Enfin le calme
Avec le départ de Benjamin Netanyahou et sa famille de la résidence ministérielle de la rue Balfour, à Jérusalem, l’atmosphère dans laquelle nous vivons n’est plus la même, l’air que nous respirons est différent. A part les «bibistes» [partisans de Netanyahou] fanatiques – et ils sont nombreux –, les Israéliens et Israéliennes de gauche comme de droite apprécient avant tout le calme qui accompagne le changement de gouvernement. Finis (pour l’instant) les hurlements de Sarah Netanyahou, les déclarations ordurières quotidiennes de son voyou de fils, le squat hebdomadaire de l’ex-premier ministre aux heures de grande écoute à la télévision, où il déversait pompeusement des mensonges éhontés sur ses prétendus succès «uniques au monde».
Pour Netanyahou, faits et fantasmes se sont toujours entremêlés: un jour narrant ses rencontres avec les soldats britanniques en Palestine – alors qu’il est né après leur départ –, le lendemain avançant que sans lui, Tel Aviv ne serait qu’une petite bourgade sous-développée. Et confondant souvent sa biographie avec celle de son frère «Yoni» [Yonatan Netanyahou], héros militaire mort en 1976 lors de l’opération de libération d’otages à Entebbe, en Ouganda.

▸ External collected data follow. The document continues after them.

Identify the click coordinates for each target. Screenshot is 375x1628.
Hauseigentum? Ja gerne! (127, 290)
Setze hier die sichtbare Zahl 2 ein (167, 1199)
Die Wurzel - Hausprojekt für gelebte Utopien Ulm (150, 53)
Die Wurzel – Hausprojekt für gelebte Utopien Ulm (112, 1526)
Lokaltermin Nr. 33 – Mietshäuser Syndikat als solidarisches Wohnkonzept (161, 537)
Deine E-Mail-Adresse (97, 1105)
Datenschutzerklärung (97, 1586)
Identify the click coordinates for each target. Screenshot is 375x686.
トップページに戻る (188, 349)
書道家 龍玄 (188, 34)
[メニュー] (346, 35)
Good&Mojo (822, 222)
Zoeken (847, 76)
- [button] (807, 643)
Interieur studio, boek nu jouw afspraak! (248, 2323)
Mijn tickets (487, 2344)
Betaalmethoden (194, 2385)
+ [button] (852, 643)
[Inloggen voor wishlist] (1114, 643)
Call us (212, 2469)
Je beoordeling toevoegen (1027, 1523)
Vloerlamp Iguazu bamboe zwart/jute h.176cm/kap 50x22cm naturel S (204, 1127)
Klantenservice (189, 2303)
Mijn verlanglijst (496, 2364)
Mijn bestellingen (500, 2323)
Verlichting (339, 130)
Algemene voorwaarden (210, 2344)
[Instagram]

Si l’on veut résumer en un mot les trop longues années de Benjamin Netanyahou au pouvoir, le terme «bruit» nous vient immédiatement à l’esprit. Excellent orateur, il a usé et abusé de la parole, à l’intérieur comme sur la scène internationale. Une parole souvent violente, qui a aiguillonné son électorat contre celles et ceux qui s’opposaient à sa politique et à son mode de vie corrompu. Aucune personnalité politique israélienne n’a autant que Netanyahou œuvré à la fragmentation du peuple israélien en camps antagonistes et hostiles.
Le fait que le nouveau gouvernement soit une vaste coalition allant de l’extrême droite (le premier ministre Naftali Benett) à la gauche sioniste (représentée par le parti Meretz) est la garantie d’une meilleure atmosphère dans le débat public, mais aussi d’une paralysie dans les relations israélo-palestiniennes. Vu ce qu’ont fait – et surtout pas fait – les gouvernements de centre-gauche au cours des décennies passées, on ne peut pas parler d’une régression. Mais de la poursuite d’une même politique de rapine coloniale et de violence sanglante.
Ayant repoussé ad aeternam les négociations sur la création d’un hypothétique Etat palestinien, le gouvernement Benett peut se consacrer à des réformes sociétales, longtemps negligées par Netanyahou. Le Meretz conjugué au sérieux de certains ministres travaillistes laissent espérer des avancées, y compris dans la qualité de vie de la minorité palestinienne d’Israël. Mais pour les Palestinien·nes de Gaza et de Cisjordanie, ce sera du pareil au même. A moins qu’ils et elles décident, comme ils ont su le faire dans le passé, de dire basta aux Israéliens. Et alors le bruit de la révolte mettra fin au silence qui, avouons-le, nous fait tant de bien.
Michel Warschawski est un militant anticolonialiste israélien, fondateur du Centre d’information alternative (Jérusalem/Bethléem).